The Art of Catholic Banality in Secular France

Theological lecture on 28 March 2022

For the annual theological lecture during Lent, UCSIA has invited anthropologist Elayne Oliphant (Assistant Professor of Anthropology and Religious Studies, New York University) to present her most recent research, published as The Privilege of Being Banal. Art, Secularism and Catholicism in Paris (The University of Chicago Press, 2021). Between 2008 and 2010 she conducted ethnographic research in Paris, more specifically at the Collège des Bernardins, a Cistercian monastery run by the archdiocese as a “space of encounters, culture and research”.

In The Privilege of Being Banal, professor Oliphant observes that France celebrates its laïcité (secularism), yet Catholicism continues to dominate its spatial and temporal rhythms in ways that often fade into the background as nothing more than heritage.

In this talk, professor Oliphant argues that these attachments are an expression of the privilege that accompanies the banality of Catholicism in France. While signs of Islam are maligned as excessively religious and, thereby, deemed inappropriate in the public sphere, Catholic material forms are accepted as cultural, historical, heritage and even secular.
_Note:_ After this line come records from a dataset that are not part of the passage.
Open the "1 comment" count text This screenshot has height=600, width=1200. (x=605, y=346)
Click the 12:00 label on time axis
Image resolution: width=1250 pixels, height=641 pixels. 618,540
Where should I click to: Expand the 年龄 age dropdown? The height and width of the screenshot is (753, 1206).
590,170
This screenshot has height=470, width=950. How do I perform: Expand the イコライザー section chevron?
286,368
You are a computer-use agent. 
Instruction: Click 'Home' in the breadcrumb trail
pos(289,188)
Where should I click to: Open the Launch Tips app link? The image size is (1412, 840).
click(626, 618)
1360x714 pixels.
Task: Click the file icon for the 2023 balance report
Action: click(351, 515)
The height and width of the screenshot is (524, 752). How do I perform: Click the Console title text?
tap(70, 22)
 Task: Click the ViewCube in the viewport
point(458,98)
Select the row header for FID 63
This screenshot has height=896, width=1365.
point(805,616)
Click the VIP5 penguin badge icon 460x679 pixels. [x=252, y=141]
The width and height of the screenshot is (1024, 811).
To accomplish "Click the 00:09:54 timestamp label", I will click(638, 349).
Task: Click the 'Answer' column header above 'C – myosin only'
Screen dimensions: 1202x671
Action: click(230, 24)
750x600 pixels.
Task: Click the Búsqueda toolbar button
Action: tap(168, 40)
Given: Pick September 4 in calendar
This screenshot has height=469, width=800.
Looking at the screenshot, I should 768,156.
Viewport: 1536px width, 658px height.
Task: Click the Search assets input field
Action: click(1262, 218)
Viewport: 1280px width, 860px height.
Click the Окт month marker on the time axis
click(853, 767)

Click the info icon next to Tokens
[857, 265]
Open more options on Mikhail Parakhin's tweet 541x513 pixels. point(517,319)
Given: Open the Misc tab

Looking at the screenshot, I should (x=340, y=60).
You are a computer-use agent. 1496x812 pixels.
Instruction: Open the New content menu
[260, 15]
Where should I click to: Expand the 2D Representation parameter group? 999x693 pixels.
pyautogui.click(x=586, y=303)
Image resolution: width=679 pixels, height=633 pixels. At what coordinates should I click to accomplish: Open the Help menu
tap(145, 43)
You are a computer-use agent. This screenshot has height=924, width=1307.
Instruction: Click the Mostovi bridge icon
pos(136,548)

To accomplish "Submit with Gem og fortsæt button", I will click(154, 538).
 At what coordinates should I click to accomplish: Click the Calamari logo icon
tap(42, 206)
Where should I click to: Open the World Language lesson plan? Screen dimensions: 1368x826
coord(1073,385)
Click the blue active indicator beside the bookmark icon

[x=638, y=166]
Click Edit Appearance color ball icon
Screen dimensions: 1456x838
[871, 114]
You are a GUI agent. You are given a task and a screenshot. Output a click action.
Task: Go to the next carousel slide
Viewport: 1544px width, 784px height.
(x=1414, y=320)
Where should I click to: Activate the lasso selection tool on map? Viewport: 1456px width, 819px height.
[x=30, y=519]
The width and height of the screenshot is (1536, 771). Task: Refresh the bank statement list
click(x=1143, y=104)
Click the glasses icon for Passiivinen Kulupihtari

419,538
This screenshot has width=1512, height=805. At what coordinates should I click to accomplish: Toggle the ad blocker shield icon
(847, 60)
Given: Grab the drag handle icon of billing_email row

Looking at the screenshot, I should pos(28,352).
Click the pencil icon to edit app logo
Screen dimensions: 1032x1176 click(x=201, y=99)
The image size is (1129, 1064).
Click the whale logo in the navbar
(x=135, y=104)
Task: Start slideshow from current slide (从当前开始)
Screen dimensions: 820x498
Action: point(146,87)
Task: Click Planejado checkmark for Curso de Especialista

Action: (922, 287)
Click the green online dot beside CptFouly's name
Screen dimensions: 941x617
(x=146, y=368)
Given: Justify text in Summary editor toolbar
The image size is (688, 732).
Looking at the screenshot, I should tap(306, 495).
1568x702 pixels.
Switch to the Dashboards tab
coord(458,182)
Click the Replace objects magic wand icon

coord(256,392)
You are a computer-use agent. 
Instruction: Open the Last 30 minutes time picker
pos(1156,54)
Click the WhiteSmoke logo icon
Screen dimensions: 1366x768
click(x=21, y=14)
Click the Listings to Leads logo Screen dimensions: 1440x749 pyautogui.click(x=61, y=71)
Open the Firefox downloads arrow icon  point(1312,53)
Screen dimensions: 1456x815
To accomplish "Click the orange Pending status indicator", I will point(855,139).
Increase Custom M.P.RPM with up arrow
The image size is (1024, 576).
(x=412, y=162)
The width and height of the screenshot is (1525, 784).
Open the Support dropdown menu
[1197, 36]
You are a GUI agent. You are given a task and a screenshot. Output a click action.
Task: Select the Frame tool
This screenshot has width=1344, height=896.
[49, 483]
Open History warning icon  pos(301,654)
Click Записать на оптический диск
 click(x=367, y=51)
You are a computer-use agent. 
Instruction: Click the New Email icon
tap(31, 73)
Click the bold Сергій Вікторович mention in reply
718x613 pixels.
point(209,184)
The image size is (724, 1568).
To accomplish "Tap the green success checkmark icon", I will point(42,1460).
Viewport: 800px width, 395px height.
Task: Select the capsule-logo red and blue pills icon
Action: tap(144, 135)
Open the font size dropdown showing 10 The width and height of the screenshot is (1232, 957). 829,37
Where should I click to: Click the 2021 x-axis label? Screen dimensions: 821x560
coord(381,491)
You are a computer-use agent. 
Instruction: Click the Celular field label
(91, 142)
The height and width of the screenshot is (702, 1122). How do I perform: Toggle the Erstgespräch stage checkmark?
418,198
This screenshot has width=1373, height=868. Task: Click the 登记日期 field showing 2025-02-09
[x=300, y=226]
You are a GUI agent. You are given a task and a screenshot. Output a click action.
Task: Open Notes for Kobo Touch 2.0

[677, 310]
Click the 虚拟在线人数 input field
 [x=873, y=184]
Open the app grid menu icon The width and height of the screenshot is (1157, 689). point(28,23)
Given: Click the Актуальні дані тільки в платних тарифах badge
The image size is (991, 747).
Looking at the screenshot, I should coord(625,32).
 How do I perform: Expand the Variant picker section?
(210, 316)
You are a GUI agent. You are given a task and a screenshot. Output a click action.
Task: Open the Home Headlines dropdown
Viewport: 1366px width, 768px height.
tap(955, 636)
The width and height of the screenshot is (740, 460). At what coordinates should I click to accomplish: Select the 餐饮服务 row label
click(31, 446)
Questioning whether the banality of Catholicism could be its hidden power, she shows how aesthetics and politics come together in contemporary France to foster the kind of banality that Hannah Arendt warned against: the incapacity to take on another person’s experience of the world. By doing so, she draws upon examples from her case study at the Collège des Bernardins and other significant events such as the burning down of the Notre-Dame.

Keynote speaker

 

Elayne Oliphant

Elayne Oliphant

Elayne Oliphant is an Assistant Professor of Anthropology and Religious Studies at NYU. A scholar of Catholicism and Europe, she studies the tenacity of racial, religious, and class privilege in France. She has published numerous articles on modern and contemporary art and its relationship to Christianity, legal rulings regarding the public display of the crucifix in Europe, and the power and privilege of Christianity in France today. Her first book, The Privilege of Being Banal: Art, Secularism, and Catholicism in Paris, was published in the spring of 2021. She is currently working in a new research project exploring the relationship between the Catholic Church and slavery in France in the 19th century, and the work of Black activists to address France’s overlooked history of slavery in the present.

Further reading

 

The Privilege of Being Banal. Art, Secularism, and Catholicism in Paris

The Privilege of Being Banal. Art, Secularism, and Catholicism in Paris

Elayne Oliphant

France, officially, is a secular nation. Yet Catholicism is undeniably a monumental presence, defining the temporal and spatial rhythms of Paris. At the same time, it often fades into the background as nothing more than “heritage.” In a creative inversion, Elayne Oliphant asks in The Privilege of Being Banal what, exactly, is hiding in plain sight? Could the banality of Catholicism actually be a kind of hidden power?

Exploring the violent histories and alternate trajectories effaced through this banal backgrounding of a crucial aspect of French history and culture, this richly textured ethnography lays bare the profound nostalgia that undergirds Catholicism’s circulation in nonreligious sites such as museums, corporate spaces, and political debates. Oliphant’s aim is to unravel the contradictions of religion and secularism and, in the process, show how aesthetics and politics come together in contemporary France to foster the kind of banality that Hannah Arendt warned against: the incapacity to take on another person’s experience of the world. A creative meditation on the power of the taken-for-granted, The Privilege of Being Banal is a landmark study of religion, aesthetics, and public space.